Begin

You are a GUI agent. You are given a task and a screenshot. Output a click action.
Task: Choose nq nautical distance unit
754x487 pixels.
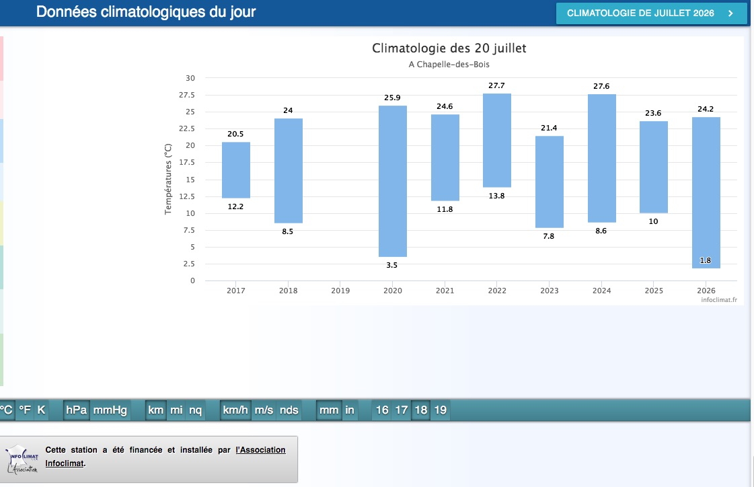coord(195,410)
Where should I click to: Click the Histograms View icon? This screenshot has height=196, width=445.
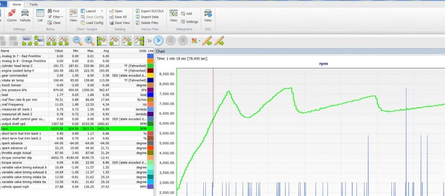point(174,16)
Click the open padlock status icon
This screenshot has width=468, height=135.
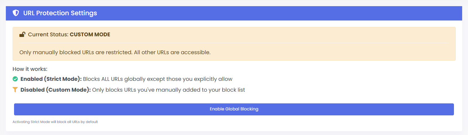tap(22, 35)
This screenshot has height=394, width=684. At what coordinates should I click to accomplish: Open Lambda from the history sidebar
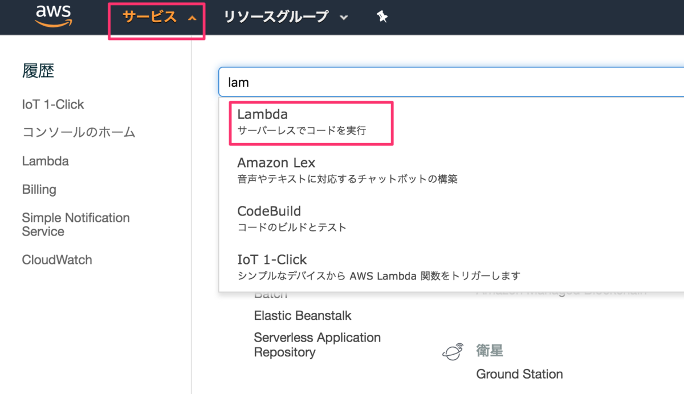[45, 161]
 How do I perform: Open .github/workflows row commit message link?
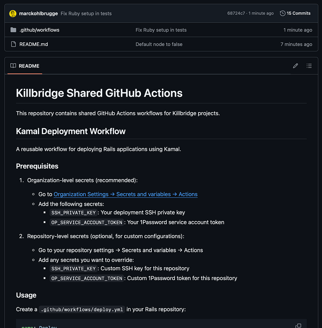tap(161, 30)
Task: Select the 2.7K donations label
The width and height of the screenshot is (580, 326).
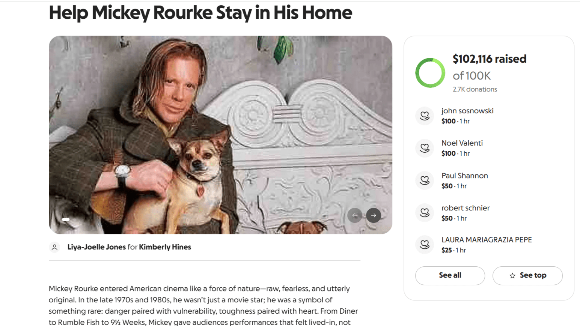Action: pyautogui.click(x=475, y=89)
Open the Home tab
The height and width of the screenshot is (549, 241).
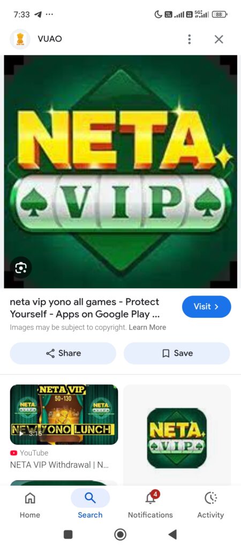coord(30,505)
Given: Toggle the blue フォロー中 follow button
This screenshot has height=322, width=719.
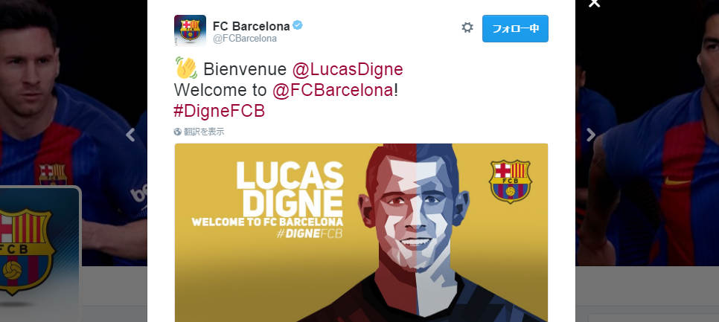Looking at the screenshot, I should [x=515, y=28].
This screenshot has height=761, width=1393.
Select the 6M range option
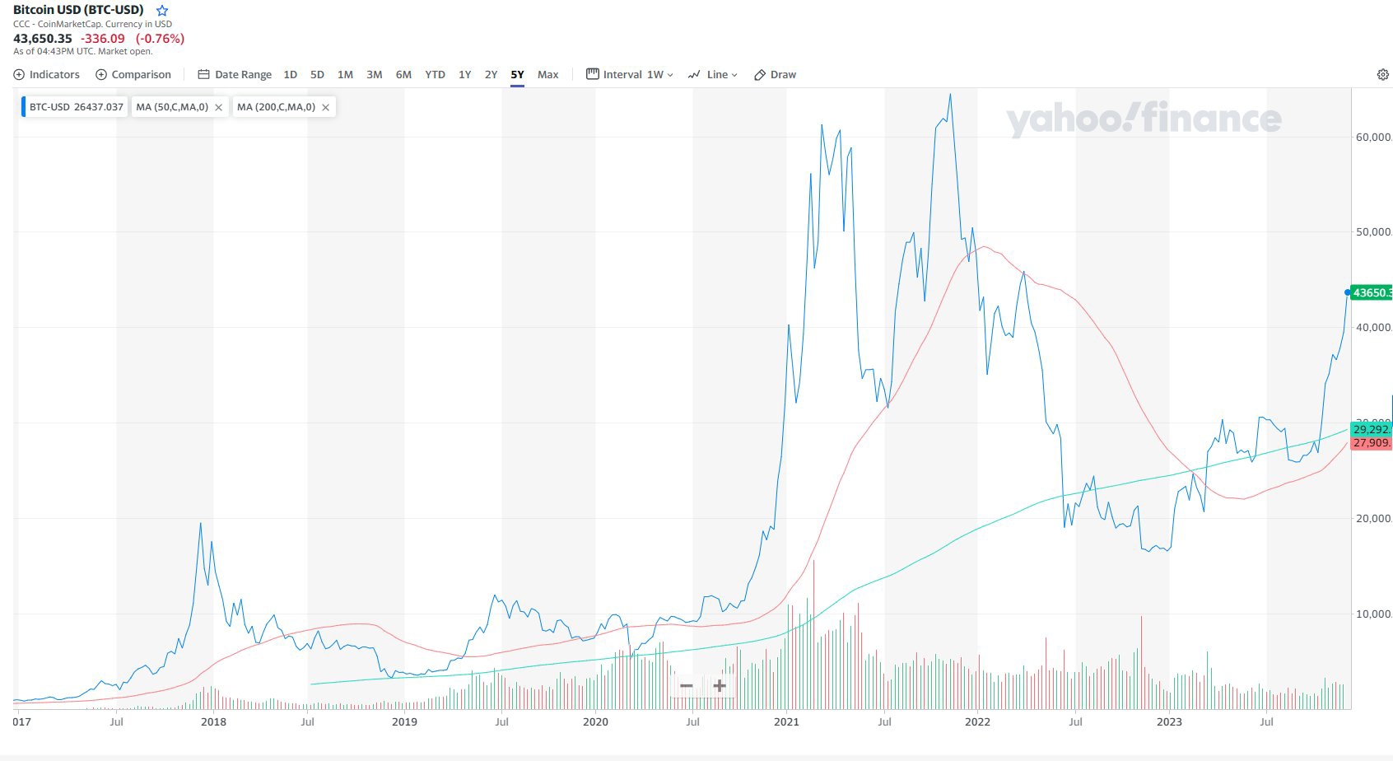pyautogui.click(x=403, y=75)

End

■ YOUR GOAL:
Convert every line of the rows above into a JSON list of strings, one string per line, and skip any blank lines. Leave the pictures out of the list.

■ FINAL ANSWER:
[
  "You are a GUI agent. You are given a task and a screenshot. Output a click action.",
  "Task: Choose nq nautical distance unit",
  "754x487 pixels.",
  "coord(195,410)",
  "Where should I click to: Click the Histograms View icon? This screenshot has height=196, width=445.",
  "point(174,16)",
  "Click the open padlock status icon",
  "This screenshot has width=468, height=135.",
  "tap(22, 35)",
  "This screenshot has height=394, width=684. At what coordinates should I click to accomplish: Open Lambda from the history sidebar",
  "[45, 161]",
  " How do I perform: Open .github/workflows row commit message link?",
  "tap(161, 30)",
  "Task: Select the 2.7K donations label",
  "The width and height of the screenshot is (580, 326).",
  "Action: pyautogui.click(x=475, y=89)",
  "Open the Home tab",
  "The height and width of the screenshot is (549, 241).",
  "coord(30,505)",
  "Given: Toggle the blue フォロー中 follow button",
  "This screenshot has height=322, width=719.",
  "Looking at the screenshot, I should [x=515, y=28].",
  "This screenshot has height=761, width=1393.",
  "Select the 6M range option",
  "pyautogui.click(x=403, y=75)"
]